I’m trying to implement a custom container layer in Lux, following the manual to bind a custom masked linear layer together. The idea is that each masked layer has a user-defined mask, and all masks need to be set for the entire model when calling initialstates(rng, container_layer)
I’m having difficulties understanding how (and why) to work with a named tuple as the type parameter for the container layer.
The definition of the individual layer is
struct DenseMasked <: LuxCore.AbstractExplicitLayer
LuxCore.initialstates(::AbstractRNG, d::DenseMasked) = (mask=BitArray(true for i=1:d.out_dims, j=1:d.in_dims), )
@inline function (d::DenseMasked)(x::AbstractMatrix, ps, st::NamedTuple)
y = match_eltype(d, ps, st, x)
return (
d.activation, st.mask .* ps.weight, y, Lux._vec(Lux._getproperty(ps, Val(:bias)))),
I also have a function to calculate the mask matrix (which I set in states)
function sample_masks_deep(input_dim, hidden_dims; ordering=:natural)

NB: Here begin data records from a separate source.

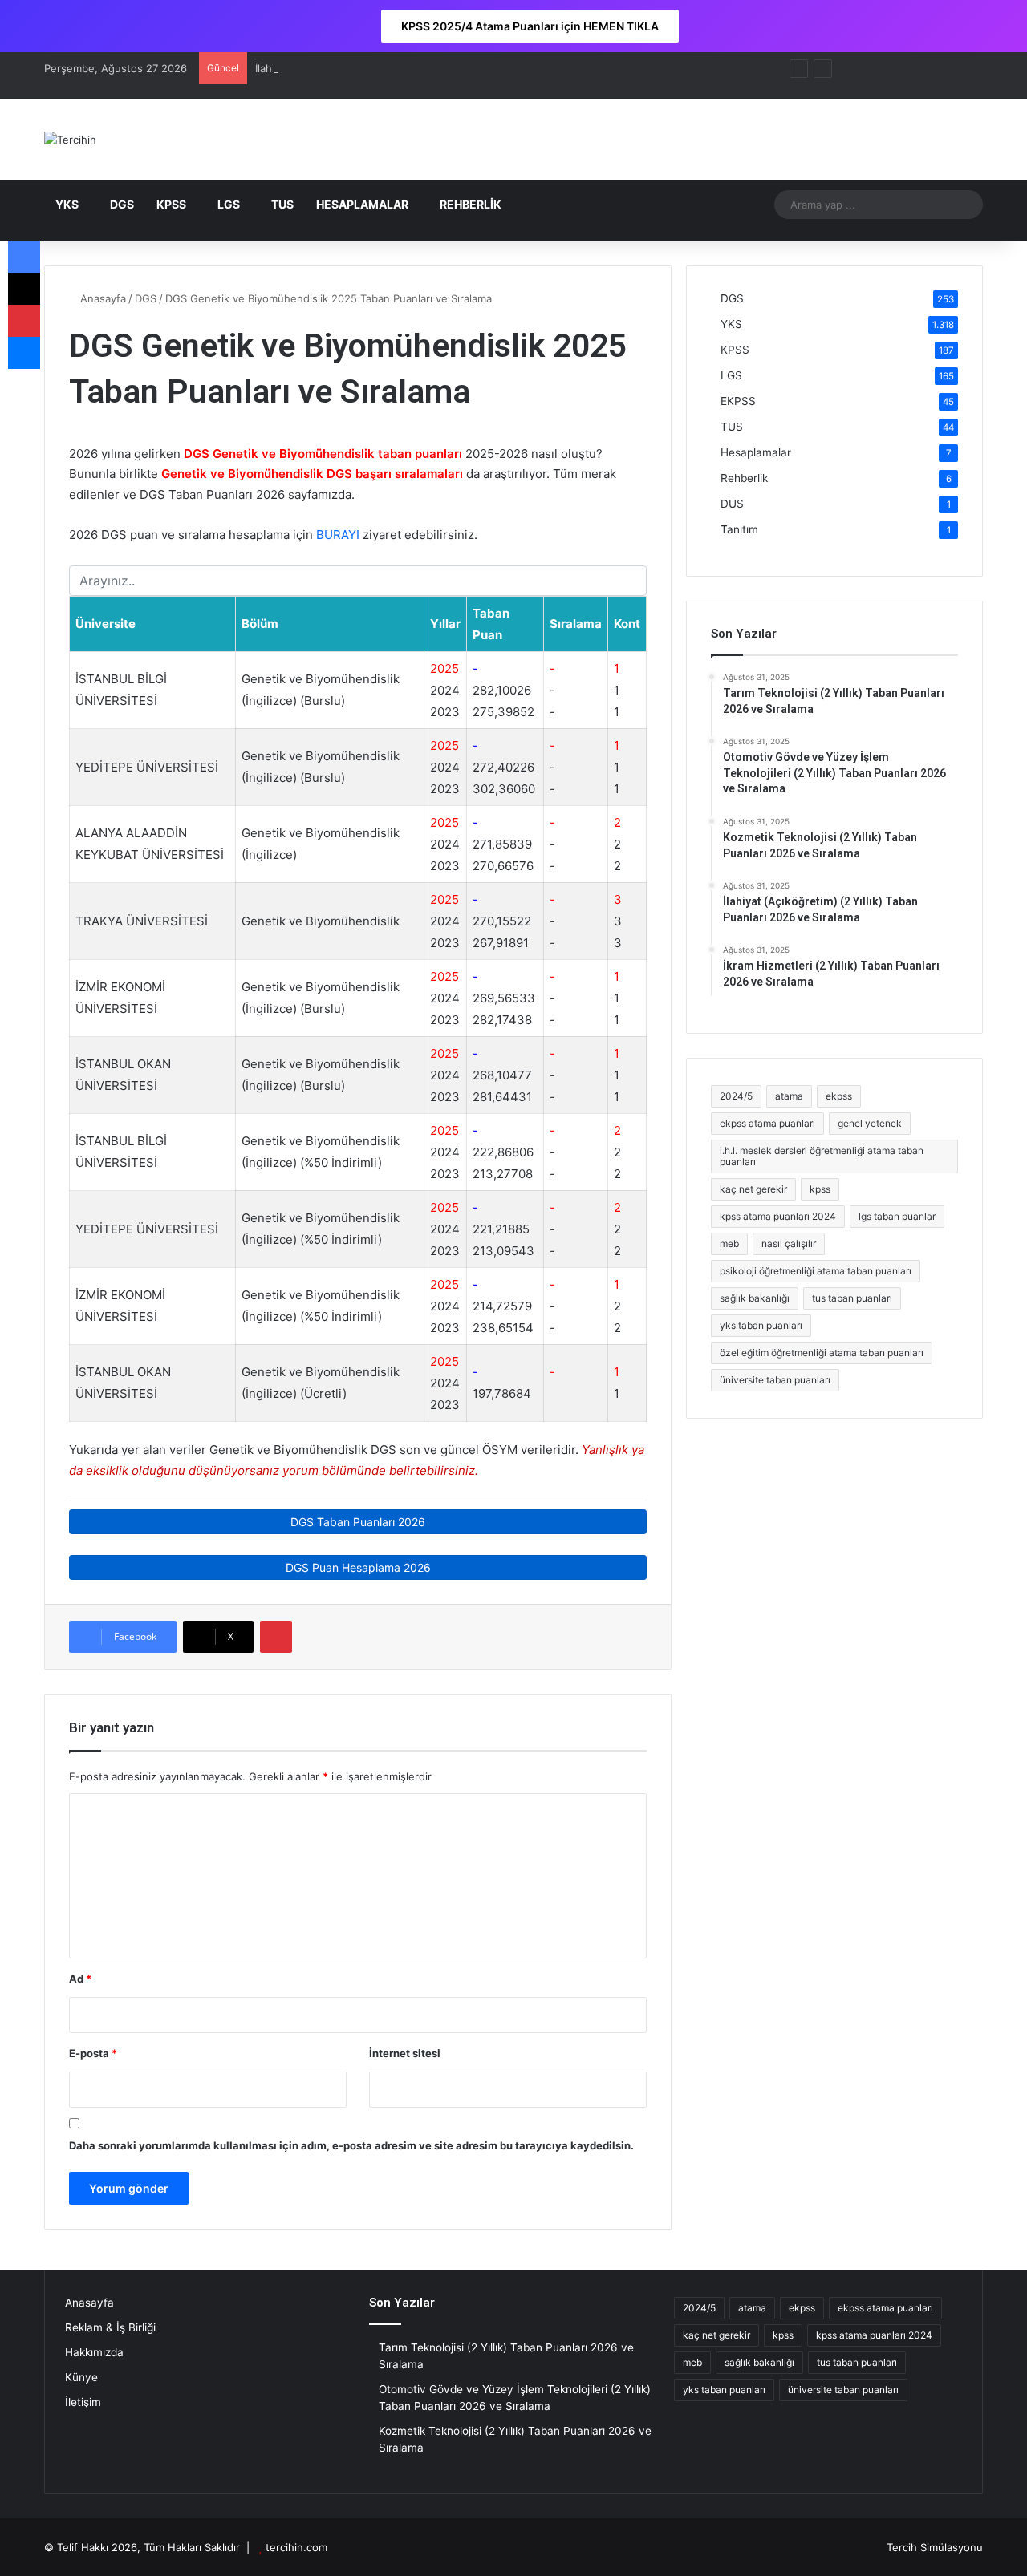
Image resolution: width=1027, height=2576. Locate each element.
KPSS (171, 204)
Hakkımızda (94, 2352)
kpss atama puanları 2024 (778, 1216)
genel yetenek (870, 1123)
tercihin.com (296, 2547)
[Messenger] (24, 353)
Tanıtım (739, 529)
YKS (67, 204)
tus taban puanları (852, 1298)
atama (789, 1096)
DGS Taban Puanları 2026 (357, 1522)
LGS (228, 204)
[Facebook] (24, 257)
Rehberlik (744, 478)
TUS (282, 204)
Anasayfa (101, 298)
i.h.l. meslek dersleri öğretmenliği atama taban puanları (821, 1156)
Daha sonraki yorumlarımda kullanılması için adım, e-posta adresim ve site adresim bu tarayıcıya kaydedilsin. (351, 2145)
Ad (80, 1978)
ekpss (839, 1096)
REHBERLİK (470, 204)
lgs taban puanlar (897, 1216)
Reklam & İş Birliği (110, 2327)
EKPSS (738, 401)
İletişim (83, 2402)
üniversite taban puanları (775, 1380)
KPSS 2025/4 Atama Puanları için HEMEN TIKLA (530, 26)
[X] (24, 289)
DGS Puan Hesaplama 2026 (358, 1567)
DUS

This setup works when I instantiate like this:
num_input = 2
num_hidden = 8
model = Chain(DenseMasked(num_input, num_hidden, relu), DenseMasked(num_hidden, 2*num_input))
ps, st = Lux.setup(rng, model)
_, MW_list = sample_masks_deep(num_input, [num_hidden])
st.layer_1.mask[:] .= MW_list[1][:];
st.layer_2.mask[:] .= MW_list[2][:];
Now I want to define a custom container layer where this setup is handled in initialstates
, similar to SkipConnection
@concrete struct MADELayer <: LuxCore.AbstractExplicitContainerLayer{(:layers, )}
layers <: NamedTuple
function MADELayer(xs...; name::Lux.NAME_TYPE=nothing)
return MADELayer(Lux.__named_tuple_layers(xs...), name)
# Calls applychain as defined for Chain
(m::MADELayer)(x, ps, st) = Lux.applychain(model.layers, x, ps, st)
# This is where masks will be initialized
function LuxCore.initialstates(rng::AbstractRNG, l::MADELayer{layers}) where {layers}
@info "initialstates"
The implementation for SkipConnection
function initialstates(rng::AbstractRNG, l::SkipConnection{T, <:AbstractExplicitLayer}) where {T}
return NamedTuple{layers}(initialstates.(rng, getfield.((l,), layers)))
uses l::SkipConnection{T, <:AbstractExplicitLayer}
, while the struct itself is defined as @concrete struct SkipConnection <: AbstractExplicitContainerLayer{(:layers,)}
When I use this definition in my implementation above, I get an error:
ERROR: MethodError: no method matching initialstates(::Xoshiro, ::MADELayer{@NamedTuple{layer_1::DenseMasked, layer_2::DenseMasked}, String})
Closest candidates are:
initialstates(::AbstractRNG, ::MADELayer{T, <:LuxCore.AbstractExplicitContainerLayer}) where T
@ Main ~/julia_envs/lux_playground/src/deep_maf.jl:37
Why is the decoration of the function argument different than its definition here?
And is there a reason for using the type parameter interface to iterate over the layers? What does a custom implementation need to return?